Piast Gliwice – Rekord Bielsko-Biała 2:3 (2:2)
1:0 Gustavo Henrique (3. min.)
1:1 Popławski (5. min., z rzutu wolnego)
1:2 Kubik (7. min.)
2:2 Mrowiec (13. min.)
2:3 Surmiak (29. min.)
Rekord: Nawrat – Popławski, Kubik, Budniak, Marek, Korpela, Matheus, Alex Viana, Surmiak, Bernardo, Hutyra, Twarkowski, Burzej
Cały komentarz do wydarzeń z pierwszej połowy meczu można śmiało zamknąć jednym słowem – jakość! Taki futsal, grę toczoną w tak wysokim tempie i na takim poziomie techniki oraz taktyki, nieczęsto ogląda się na krajowych parkietach. Od kilku lat wyznacznikiem kierunków, trendów w polskim futsalu jest mistrzowska ekipa Rekordu, która tym razem natrafiła na wyjątkowo zmotywowanego i mocnego rywala. Owszem, zdarzały się bielszczanom ligowe, czy pucharowe porażki na przestrzeni minionych sezonów, ale wtedy w głównej mierze sami „rekordziści” prokurowali przegraną słabszą dyspozycją. Tym razem, nie dość, że nie poddali się presji rywali, to jeszcze włączyli na dystansie meczu najwłaściwszy z elementów – koncentrację. A bynajmniej, w tym elemencie na starcie dobrze nie było…
Do konkretów, to już chyba taka mało chlubna „tradycja”, że biało-zieloni rozpoczynają spotkanie rozkojarzeni, bez typowej pewności swoich poczynań. Już w 1. minucie z żółtym kolorem kartki zaznajomił się Artur Popławski. Niedługo później, po stracie piłki Michała Kubika, strzał Sebastiana Szadurskiego wybornie obronił Bartłomiej Nawrat. Jednak po cokolwiek chaotycznym zachowaniu „rekordzistów”, po rzucie rożnym, golkiper gości skapitulował przy uderzeniu zza linii pola karnego Gustavo Henrique. Futsalowcy lidera SFE nie kazali długo czekać na ripostę. Do wyrównania doprowadził mocnym uderzeniem z rzutu wolnego A. Popławski, przy którego udziale padł również drugi gol dla Rekordu. Zaskakujący strzał „Popiego” zdołał sparować Michał Widuch, ale wobec efektownej poprawki M. Kubika był już bezradny. Do końcowej syreny obserwowaliśmy w pierwszej odsłonie wymianę ciosów. Warto wymienić okazje Michała Marka oraz Alexa Viany (słupek!) z jednej strony, oraz szanse Dominika Soleckiego pod koniec pierwszej części. Z wielu spięć zrodził się tylko jeden gol. Mateusz Mrowiec wykazał się nie lada sprytem, „na raty” pokonując B. Nawrata.

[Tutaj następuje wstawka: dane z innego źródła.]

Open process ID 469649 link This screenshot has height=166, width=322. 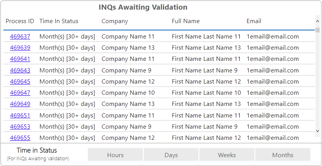tap(20, 104)
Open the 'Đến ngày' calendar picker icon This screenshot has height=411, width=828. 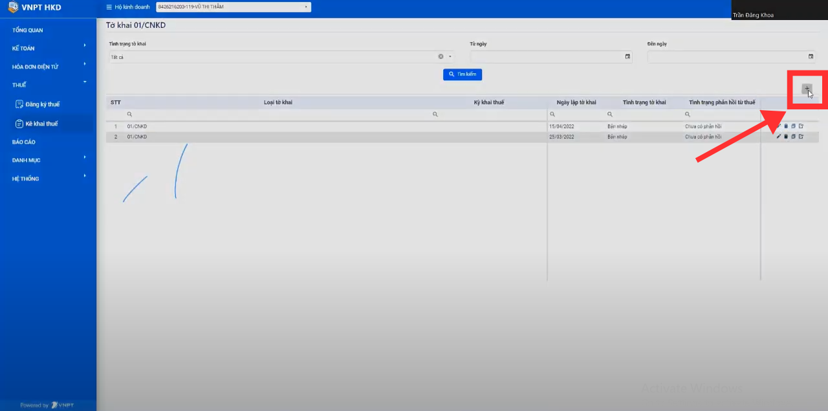pos(811,57)
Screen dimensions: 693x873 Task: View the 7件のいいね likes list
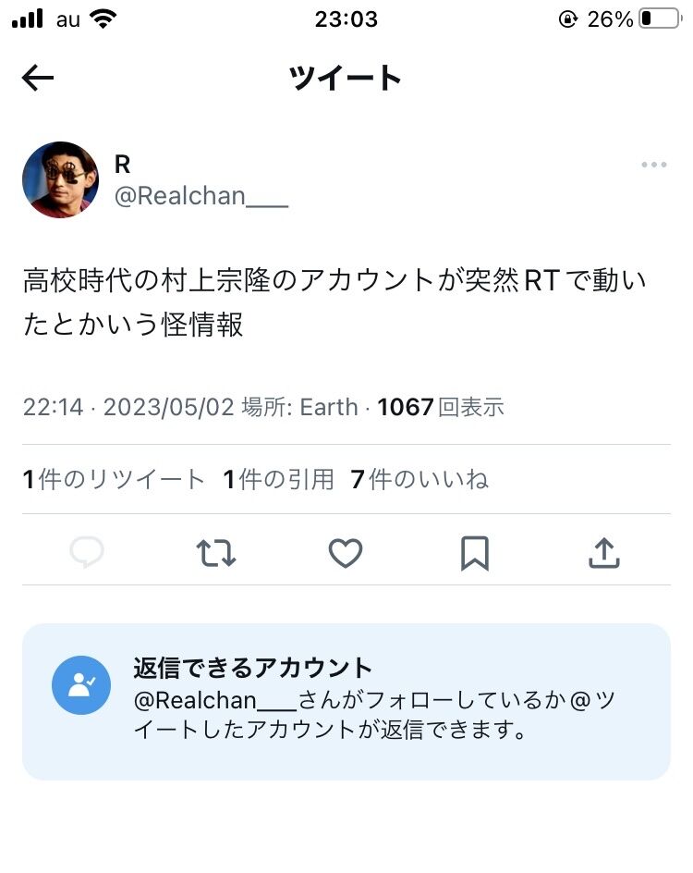tap(419, 479)
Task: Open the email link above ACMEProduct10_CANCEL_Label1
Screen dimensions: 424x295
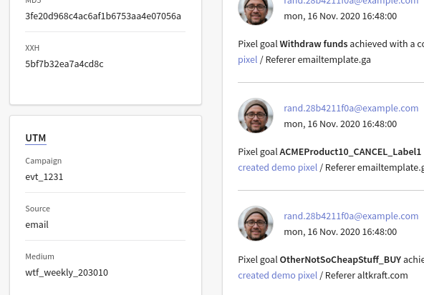Action: (x=351, y=108)
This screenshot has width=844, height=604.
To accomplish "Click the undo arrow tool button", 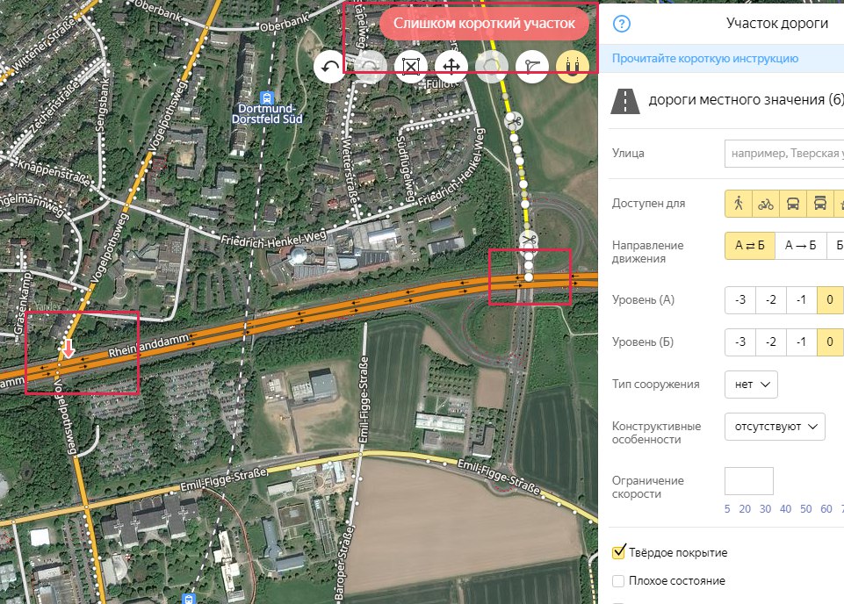I will pyautogui.click(x=329, y=67).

Remisowy rezultat nie zadowalał żadnej ze stron, co było widoczne po przerwie i grze nadal nacechowanej akcentami ofensywnymi. Jednakże z upływem minut okazało się, iż gliwiczanie nie byli w stanie dotrzymać kroku przyjezdnym w tak dynamiczniej, momentami żywiołowej grze. Co więcej, druga część meczu ujawniła w jak dużym stopniu postawa gliwiczan zależna jest od dyspozycji Rodrigo Dasaieva. Praktycznie każda z groźniejszych akcji Piasta w drugiej odsłonie musiała mieć „stempel” Brazylijczyka, który – jak boiskowi partnerzy – miał prawo do zmęczenia. „Rekordziści” nie byli aż tak zależni od formy pojedynczego zawodnika. Dowód? Najlepszy z możliwych - gol rozstrzygający o zwycięstwie. Mieli w tym meczu swoje lepsze i słabsze momenty Paweł Budniak z Kamilem Surmiakiem (na zdjęciu), ale to właśnie ten duet, ich akcja zdecydowała o końcowym wyniku. Niby nic, prozaiczne zagranie z autu „Magica”, przyjęcie piłki w polu karnym i strzał z powietrza „Surmiego”, ułamek sekundy, a przyjemność oglądania na długie minuty. A trzy punkty w tabeli… na stałe.
Całkiem innym aspektem spotkania były niesztampowe rozwiązania taktyczne i personalne szkoleniowców Piasta i Rekordu - Orlando Duarte i Andrzeja Szłapy, w obu przypadkach wyśmienite. Który z trenerów wyszedł zwycięsko z pojedynku..., wynik powyżej, niemniej szacunek dla obu Panów.